J.A.I. : Quelle est la différence entre la fièvre de Marburg et celle d’Ebola ?
Pr.O.B. : Elles sont très proches, car les deux virus appartiennent à la même famille. Les manifestations cliniques sont semblables. D’abord un syndrome grippal très marqué, puis des complications hémorragiques, une atteinte du foie et une encéphalite. Quand on voit un patient qui présente ce type de fièvre hémorragique, il est pratiquement impossible de dire de quelle épidémie elle provient. Il faut identifier le virus qu’il porte pour le savoir.
J.A.I. : Existe-t-il un traitement contre la fièvre de Marburg ?
Pr.O.B. : Nous ne disposons d’aucun traitement spécifique. On peut seulement faire des traitements symptomatiques.
J.A.I. : Quel est le taux de mortalité ?
Pr.O.B. : La mortalité peut monter jusqu’à 70 % des personnes infectées. Cette fois, on est plutôt dans une fourchette haute. Le fait qu’elle touche beaucoup les enfants n’y est sûrement pas étranger.
J.A.I. : Quel est le risque de propagation dans la région ?
Pr.O.B. : Il est très limité. Ce genre d’épidémie reste circonscrit à des foyers. Néanmoins, la diffusion sous forme d’autres microfoyers n’est pas impossible, à partir du moment où l’épidémie sème la panique. Des gens infectés mais pas encore malades peuvent fuir et essaimer dans d’autres foyers où l’on n’a pas encore pris les dispositions de quarantaine.
J.A.I. : Aujourd’hui, en Angola, certains cas ont été déclarés dans la capitale, Luanda. Dans une grande ville, la propagation du virus n’est-elle pas plus rapide ?
Pr.O.B. : Il y a toujours un danger. Dans une ville comme Luanda, où l’on est au courant du risque et où il y a un certain nombre d’intervenants qui savent ce qu’il faut faire, le risque d’une épidémie grandeur nature est très limité. Ce sont des virus contagieux, mais il faut un contact avec les personnes malades ou avec les corps. Il y a des moyens simples et efficaces pour éviter cette transmission.

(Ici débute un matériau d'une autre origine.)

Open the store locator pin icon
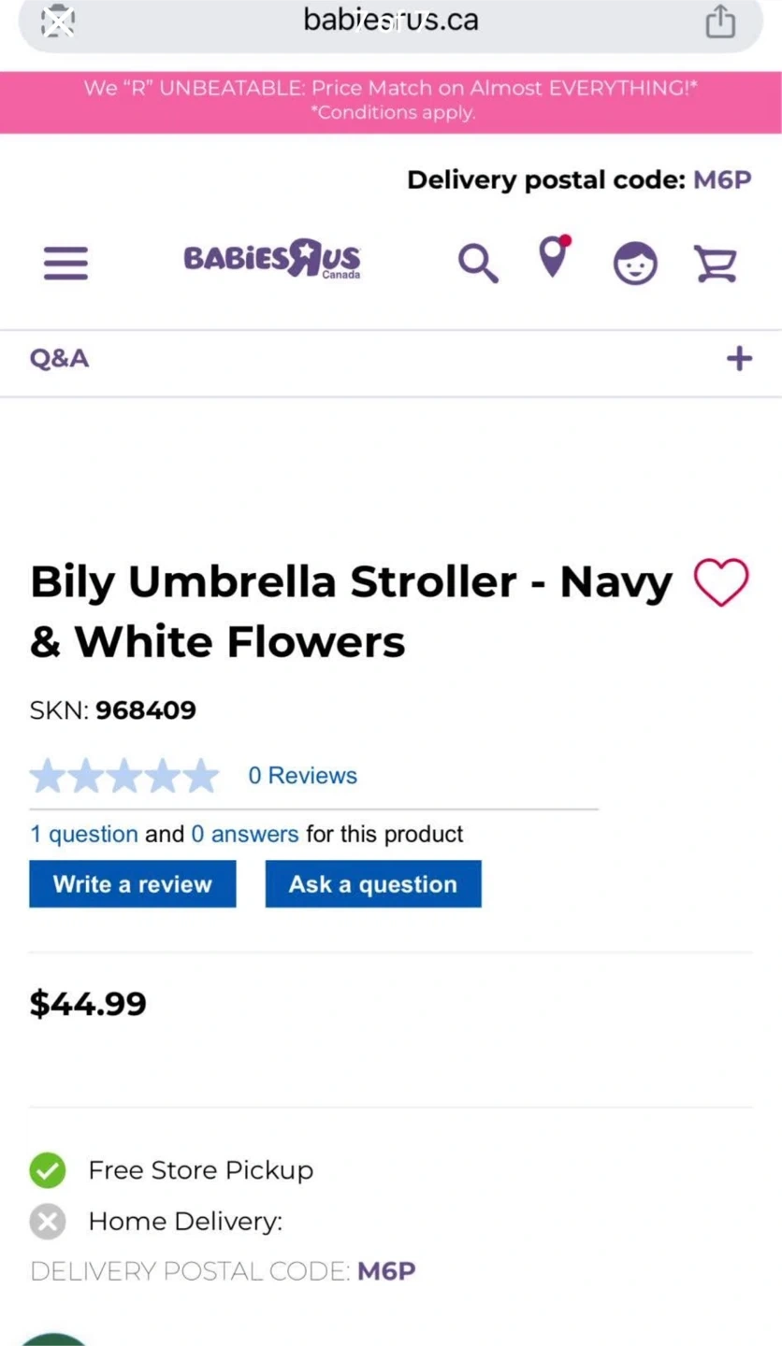(x=554, y=257)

J.A.I. : On n’envisage donc pas la situation du syndrome respiratoire aigu sévère (sras) en Asie ?
Pr.O.B. : Non. Le sras se transmet par voie aérienne. C’est beaucoup plus difficile à contrôler. Dans le cas des fièvres hémorragiques, il faut un contact direct avec les sécrétions (urine, sang, sperme…).
J.A.I. : Des spécialistes ont-ils été envoyés sur place ?
Pr.O.B. : L’Organisation mondiale de la santé (OMS) a des correspondants locaux, et des experts ont été envoyés. Des prélèvements du virus ont été expédiés au Centre fédéral d’Atlanta et à l’Institut pasteur de Dakar. Une équipe de Médecins sans frontières est partie pour intervenir sur le foyer.
J.A.I. : Où en est la recherche sur ces virus ?
Pr.O.B. : Elle n’est pas très développée, car ce sont des préoccupations très ponctuelles. Même si les conséquences sont dramatiques localement, cela ne touche que quelques centaines de personnes – au pire. Les risques en termes de santé publique ne sont pas énormes. Donc, il n’y a pas d’investissement considérable. Pour le moment, il n’existe aucun vaccin disponible et efficace.